Supplied text:
+-------+
What happened was that by the time they were done in 1978 you see them talking in the book about the Interdata and the PDP ("we did this in the PDP and we had to change Unix, and we had to change C so that it would work with the Interdata") ... and in that portability, in that sort of progress of hardware progress marching on, they figured out how, when they got a new piece of hardware, how to quickly get to the point where they had an operating system, a compiler, and some networking, and they could plug that system in and it was materially the same as all the other systems they had purchased for the last 5-6 years.
What this allowed for was separately procuring the operating system and the hardware, which meant if there was a little company that came up with an innovation that was a computer hardware innovation they could buy that and say ya know what, we've been buying these PDP-8s for a long time, but man this Interdata company they're cheaper, they're faster, they've got more memory. Let's just recompile everything and use this Interdata stuff because that's cheap. The research was how to use a wide variety of nuked old hardware to do the same thing. And then what happened was that because they had solved the problem of software portability, hardware vendors could begin to accelerate the iteration time. Even the same hardware vendor could come up with later versions of the same thing and make changes in the architecture once they realized that a single instruction slowed the computer down. They could take that instruction out. Woah. In the old days of assembly language, that would break your code. Well, not in C. You just change the compiler to not use that instruction and then you recompile everything and boom, then this new twice as fast computer that had one instruction removed is working. A week later you're up and running on that hardware. This permitted innovations to happen. And that innovation has led to Moore's law.
The most recent example of seeing this in action is how Apple transitioned from powerpc as their core hardware architecture to Intel as their core hardware architecture to an ARM M1-based architecture. And it wasn't all that hard. Of course M1 works. It's using software portability as a defining characteristic. Apple is like we're going to change the architecture like every year because guess what. We're using C and everything's portable. We recompile it, we can add three instructions or take away three instructions, and it's okay on a year-by-year basis to iterate.
+-------+
Record excerpts:
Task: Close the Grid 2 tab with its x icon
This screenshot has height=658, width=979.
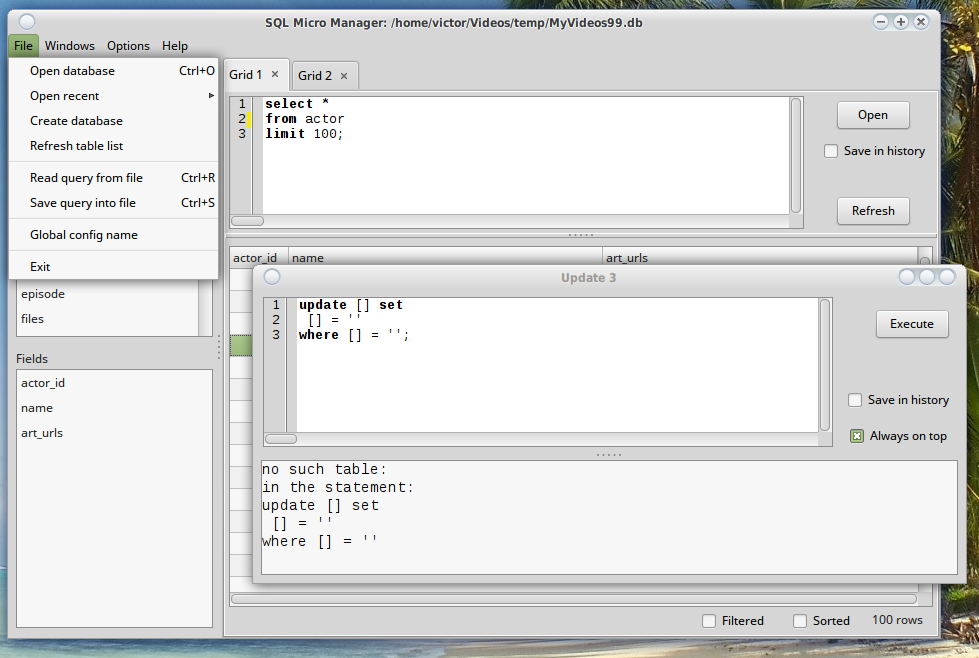Action: pyautogui.click(x=343, y=75)
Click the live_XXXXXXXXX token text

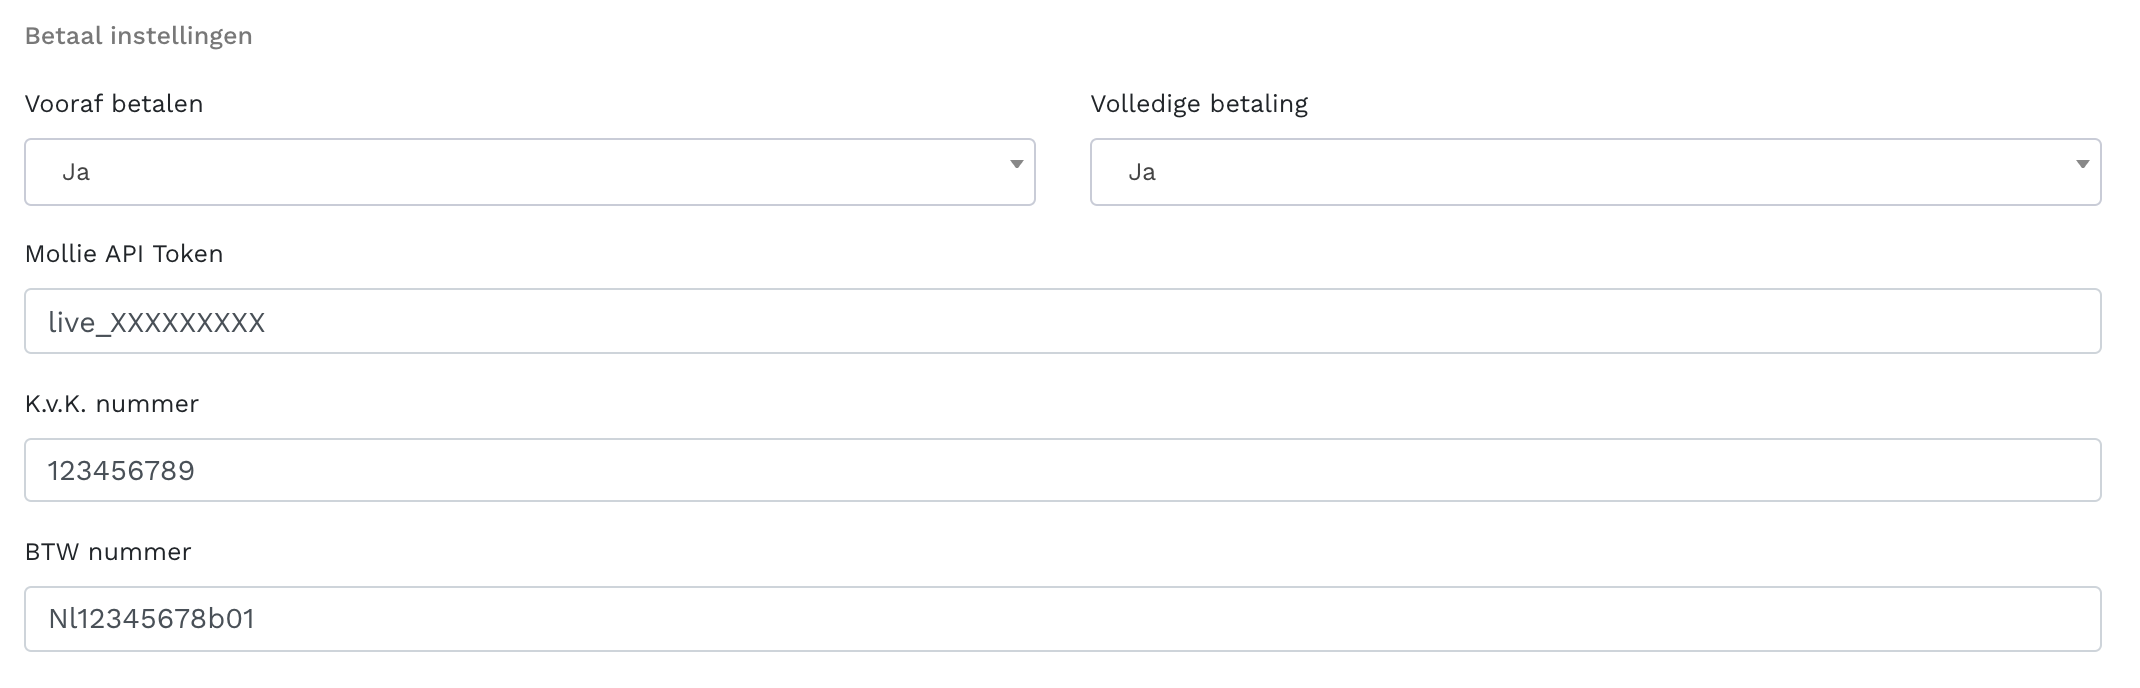tap(156, 322)
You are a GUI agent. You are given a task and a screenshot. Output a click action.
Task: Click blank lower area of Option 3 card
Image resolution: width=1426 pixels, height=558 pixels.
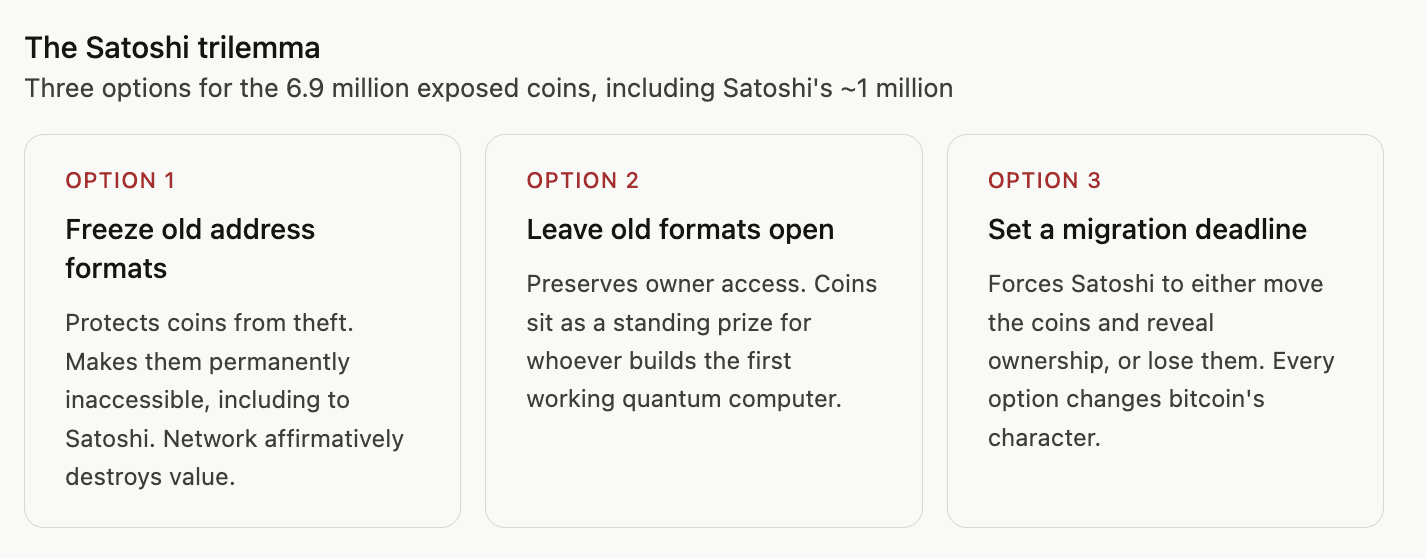tap(1165, 490)
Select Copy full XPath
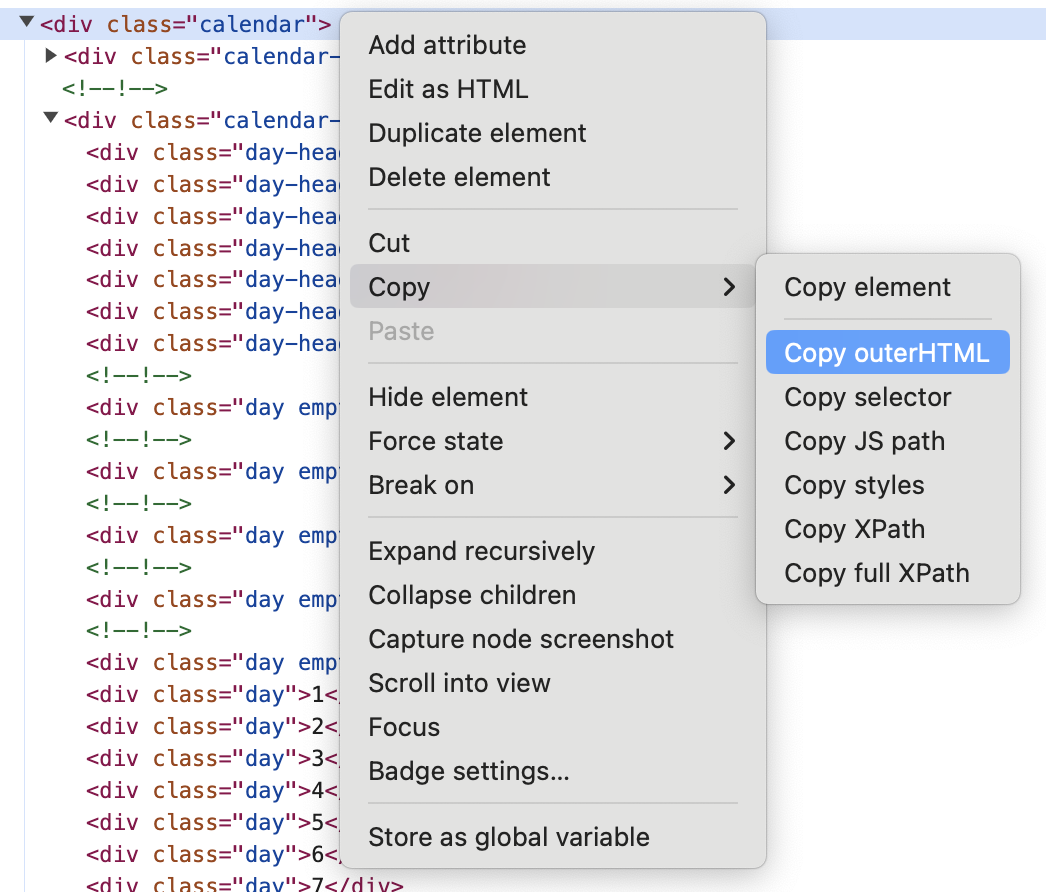 tap(876, 573)
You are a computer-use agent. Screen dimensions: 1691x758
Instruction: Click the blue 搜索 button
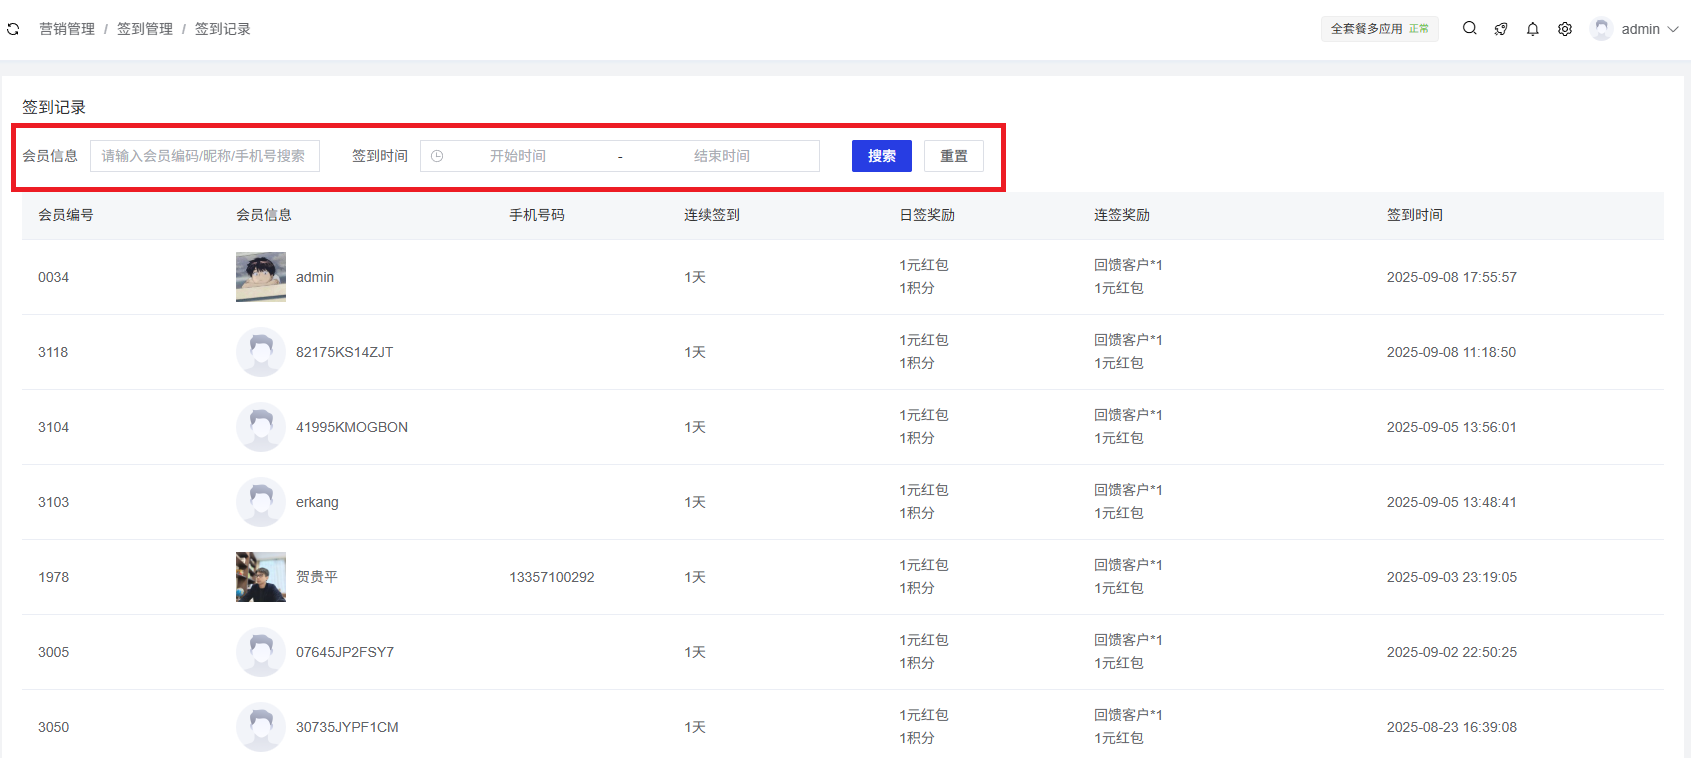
+-------+
Problem requirements: From the passage on software portability, reproduce the text between "The most recent" and "basis to iterate.", inclusive.

Result below:
The most recent example of seeing this in action is how Apple transitioned from powerpc as their core hardware architecture to Intel as their core hardware architecture to an ARM M1-based architecture. And it wasn't all that hard. Of course M1 works. It's using software portability as a defining characteristic. Apple is like we're going to change the architecture like every year because guess what. We're using C and everything's portable. We recompile it, we can add three instructions or take away three instructions, and it's okay on a year-by-year basis to iterate.